*Work instructions*.
Repeat all of the data below word for word, keeping no images.
========================================================================
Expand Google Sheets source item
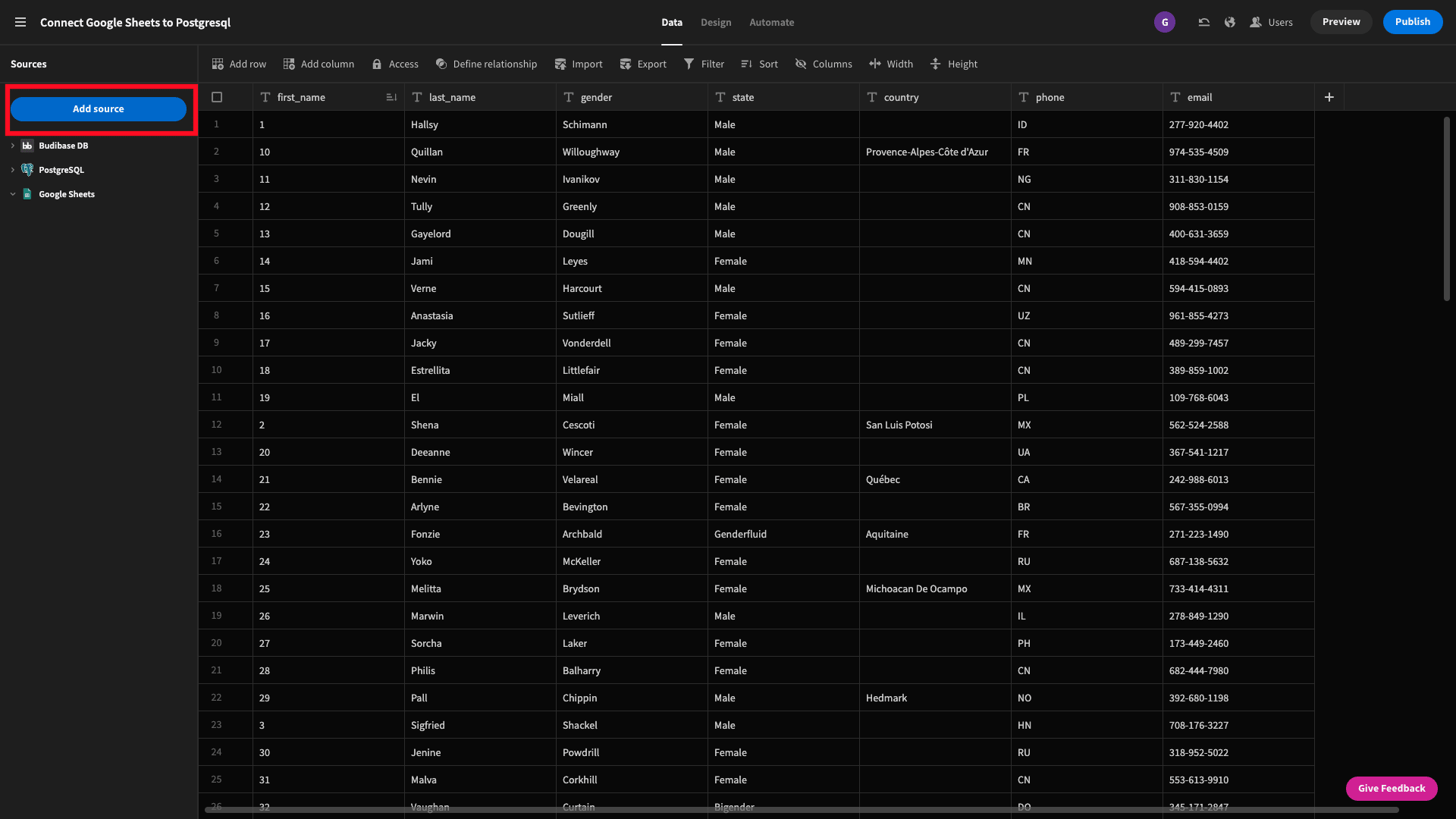pyautogui.click(x=12, y=194)
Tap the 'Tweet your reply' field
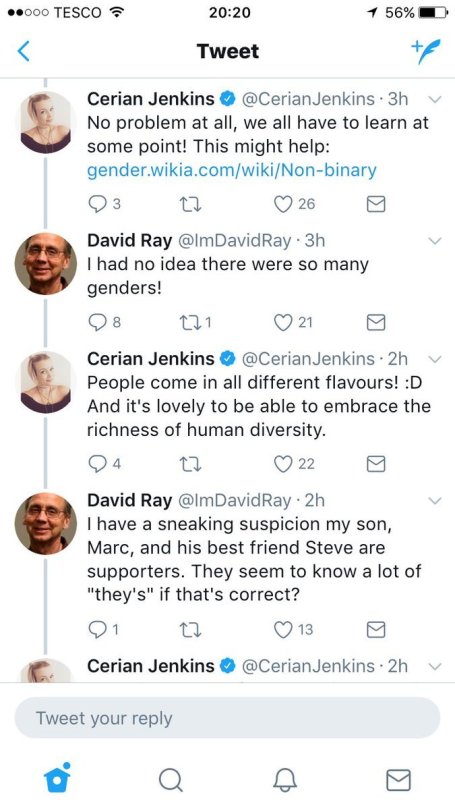Viewport: 455px width, 810px height. [227, 718]
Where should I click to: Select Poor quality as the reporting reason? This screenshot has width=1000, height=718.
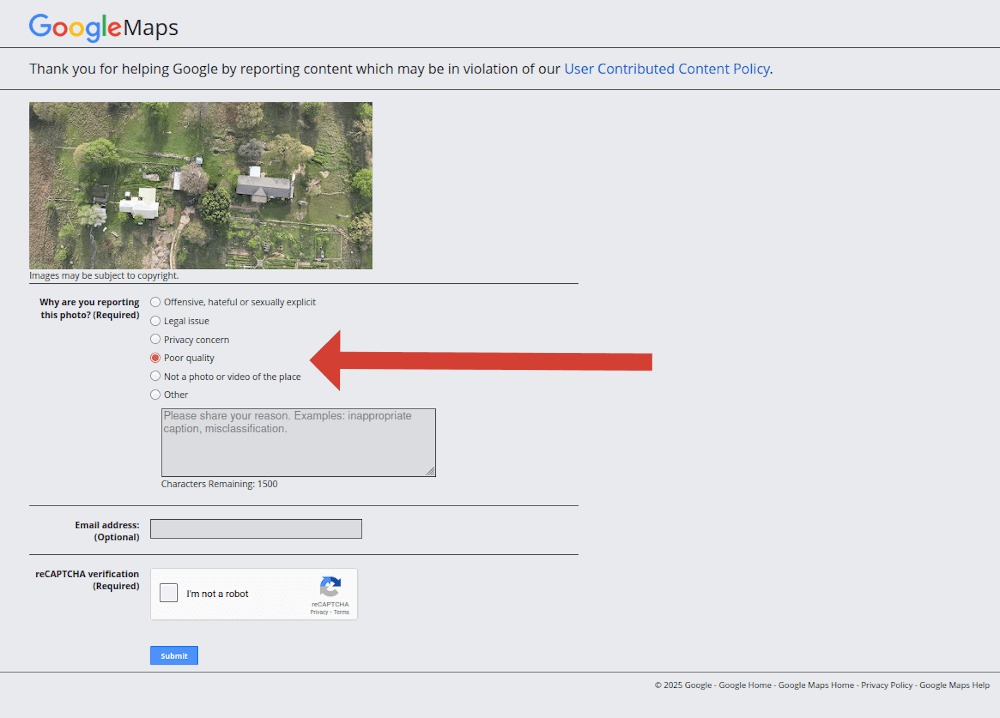(155, 357)
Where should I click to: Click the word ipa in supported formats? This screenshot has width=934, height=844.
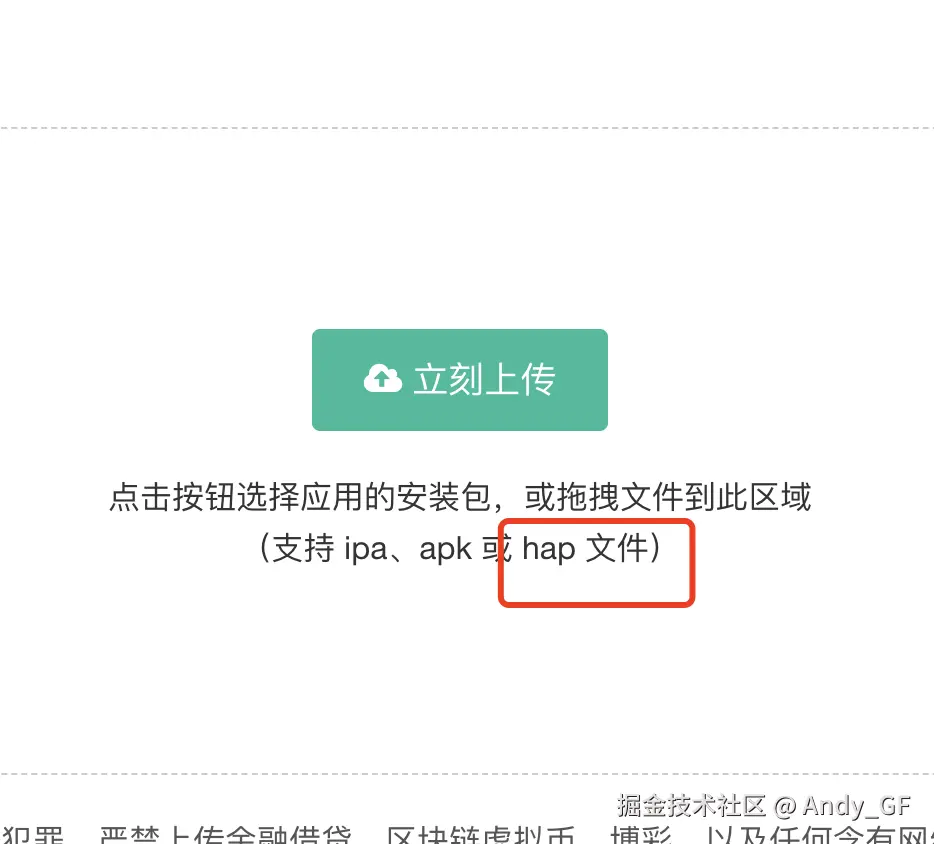tap(366, 548)
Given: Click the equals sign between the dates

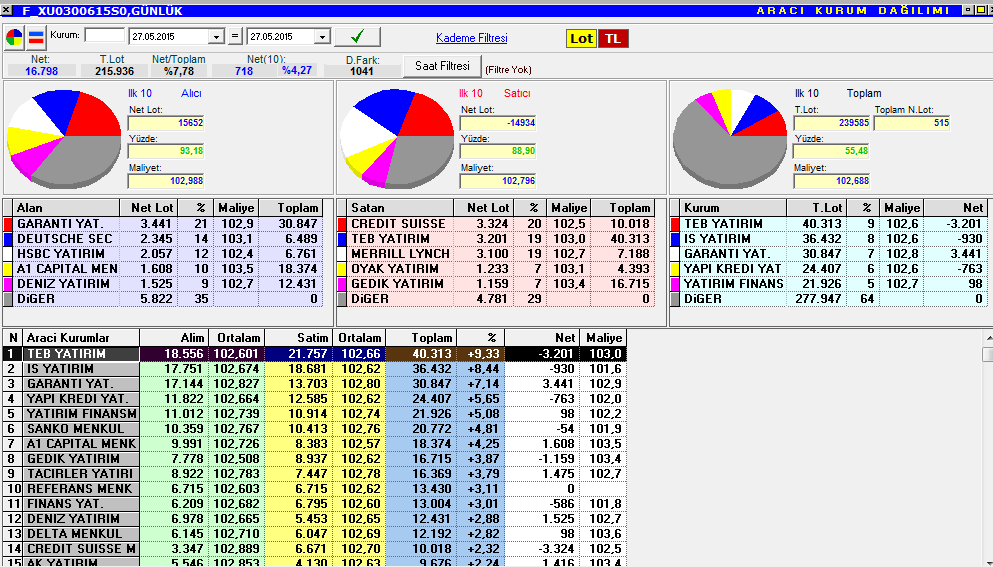Looking at the screenshot, I should pyautogui.click(x=235, y=37).
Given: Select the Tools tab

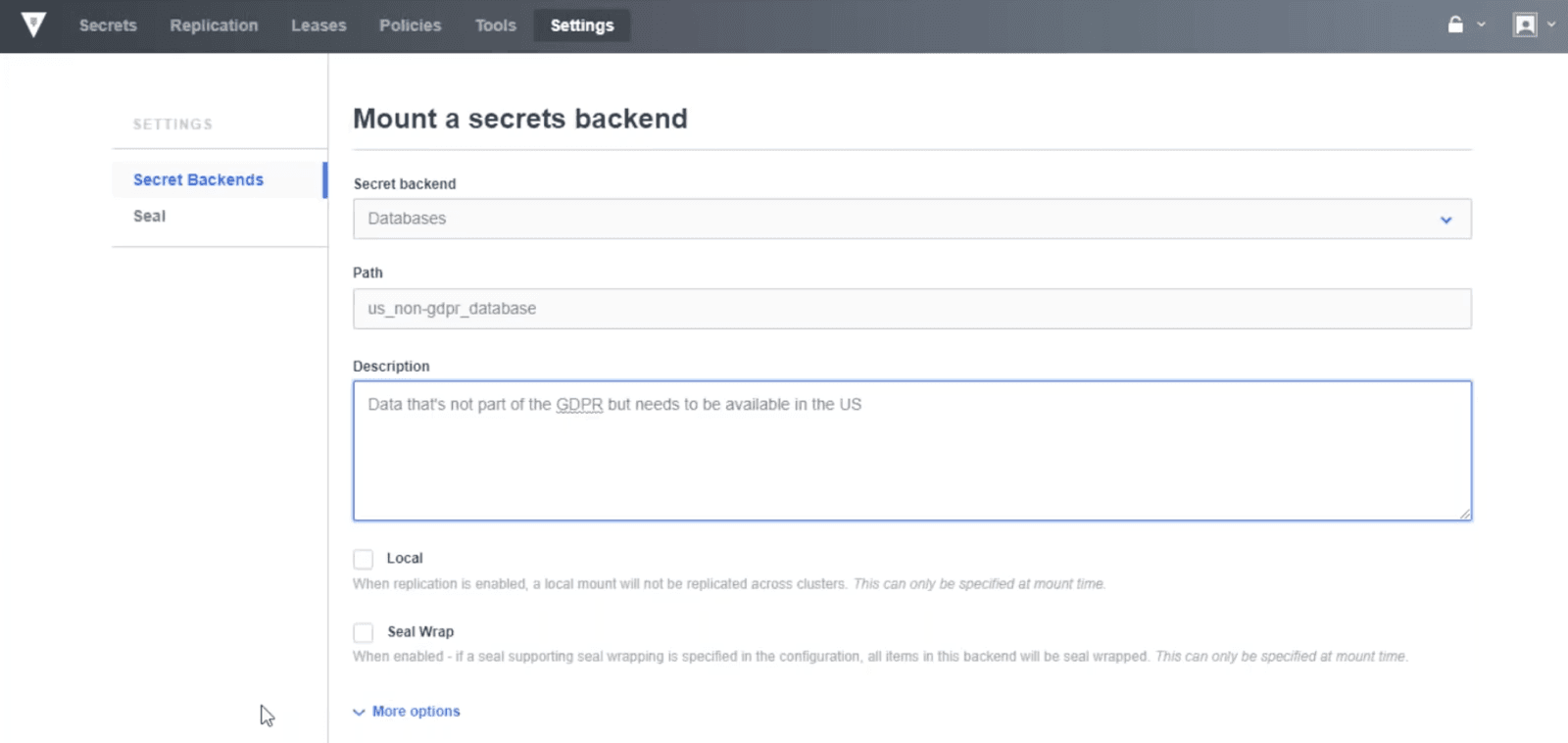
========================================================================
*Result of the task*.
Expand Google Sheets source item
pyautogui.click(x=12, y=194)
Tap the 'Tweet your reply' field
Viewport: 455px width, 810px height. [227, 718]
Where should I click to: Select Poor quality as the reporting reason? This screenshot has width=1000, height=718.
(155, 357)
Where should I click to: Click the word ipa in supported formats? This screenshot has width=934, height=844.
tap(366, 548)
Given: Click the equals sign between the dates

Looking at the screenshot, I should pyautogui.click(x=235, y=37).
Given: Select the Tools tab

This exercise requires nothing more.